[Corpora-List] SourceForge as a corpus
radev at umich.edu
radev at umich.edu
Thu Jan 24 15:56:55 UTC 2008
We could start by creating a page on the ACL wiki:
http://aclweb.org/aclwiki/
with a list of candidate corpora and contact people for each of
them. Here are some examples: Google n-grams, Enron email, GENIA, etc.
Drago
>
> On Jan 24, 2008 8:45 AM, <radev at umich.edu> wrote:
> > We need a public corpus repository. Perhaps something worth starting
> > a discussion about.
>
> I agree that a discussion is a good idea. To kick it off: one of the
> things that I know about any corpus on my SourceForge site is that all
> copyright issues are in order. One of the things that you know when
> LDC hosts your corpus for you is that they will make sure that all
> copyright issues are in order. What would be a mechanism for ensuring
> this in a public corpus repository?
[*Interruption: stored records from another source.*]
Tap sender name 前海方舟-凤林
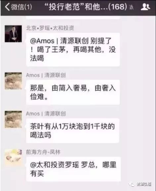 (x=43, y=152)
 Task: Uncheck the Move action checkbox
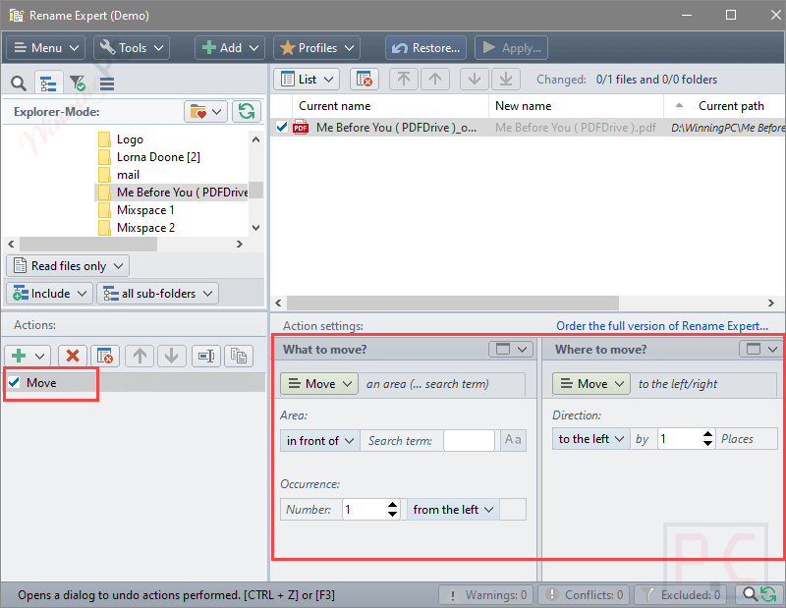[14, 383]
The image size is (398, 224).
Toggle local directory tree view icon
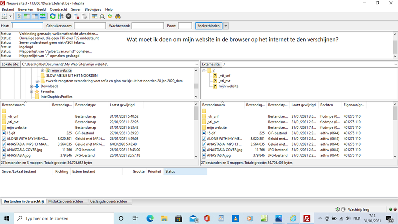point(26,16)
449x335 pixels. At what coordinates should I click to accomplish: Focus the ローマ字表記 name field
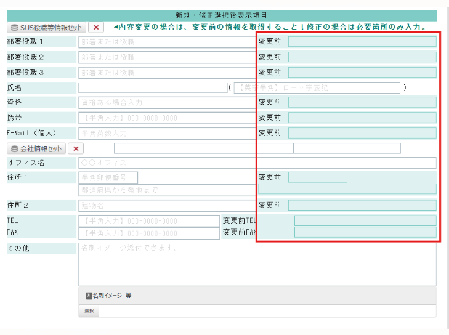(x=317, y=87)

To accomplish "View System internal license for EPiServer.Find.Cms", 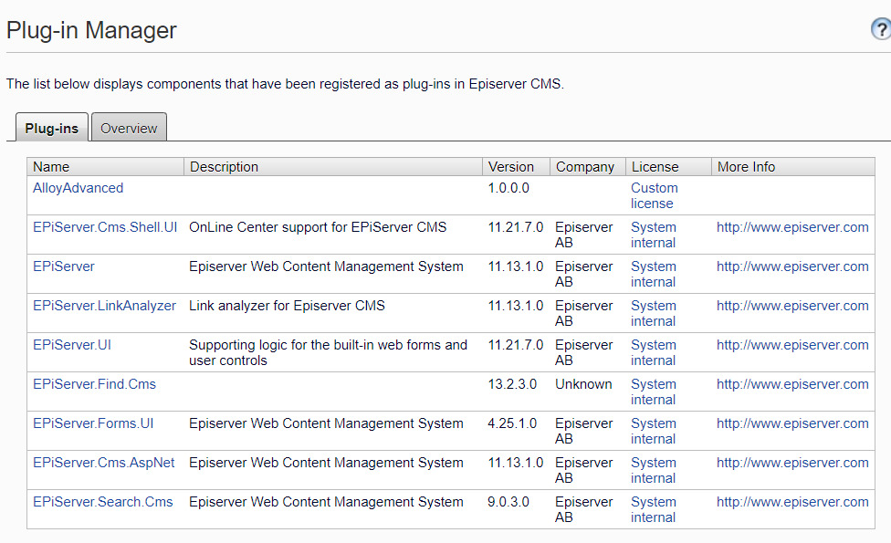I will coord(653,392).
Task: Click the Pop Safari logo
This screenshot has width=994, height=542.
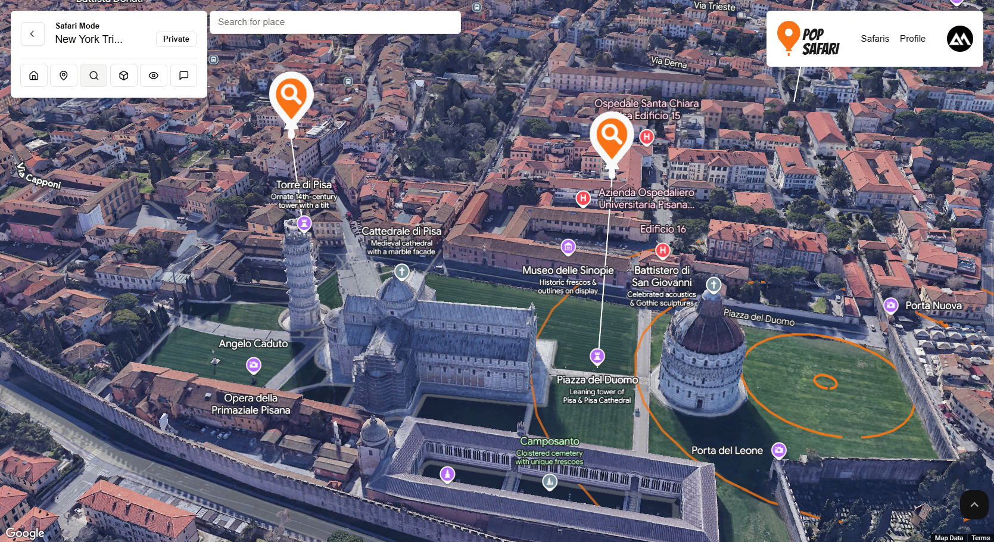Action: pyautogui.click(x=808, y=39)
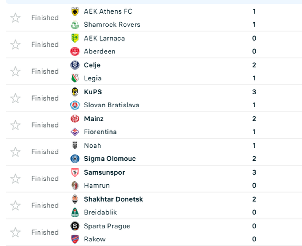
Task: Click the Legia team crest
Action: point(75,78)
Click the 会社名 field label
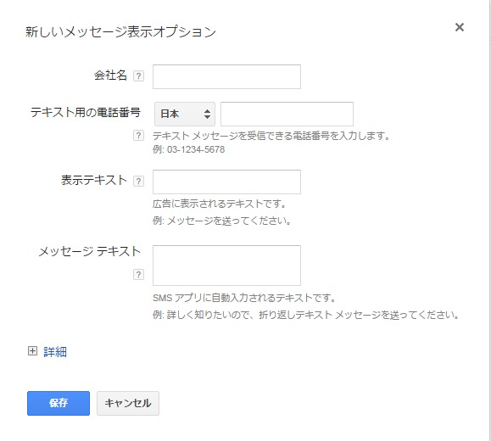 pos(110,76)
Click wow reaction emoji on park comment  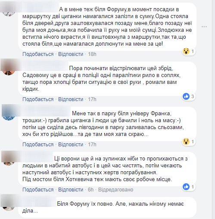click(186, 142)
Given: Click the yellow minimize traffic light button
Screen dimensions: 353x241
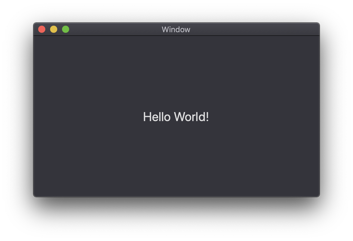Looking at the screenshot, I should pos(54,29).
One option would be to control
> deposition of data in the same way that any SourceForge project vetts
> its participants; the people with the responsibility for doing this
> would then be tasked with exercising due diligence in verifying that
> the corpus builders themselves had cleared all copyright issues. On
> this model, responsibility for dealing with copyright issues stays
> with the corpus builders, not the SourceForge project coordinators.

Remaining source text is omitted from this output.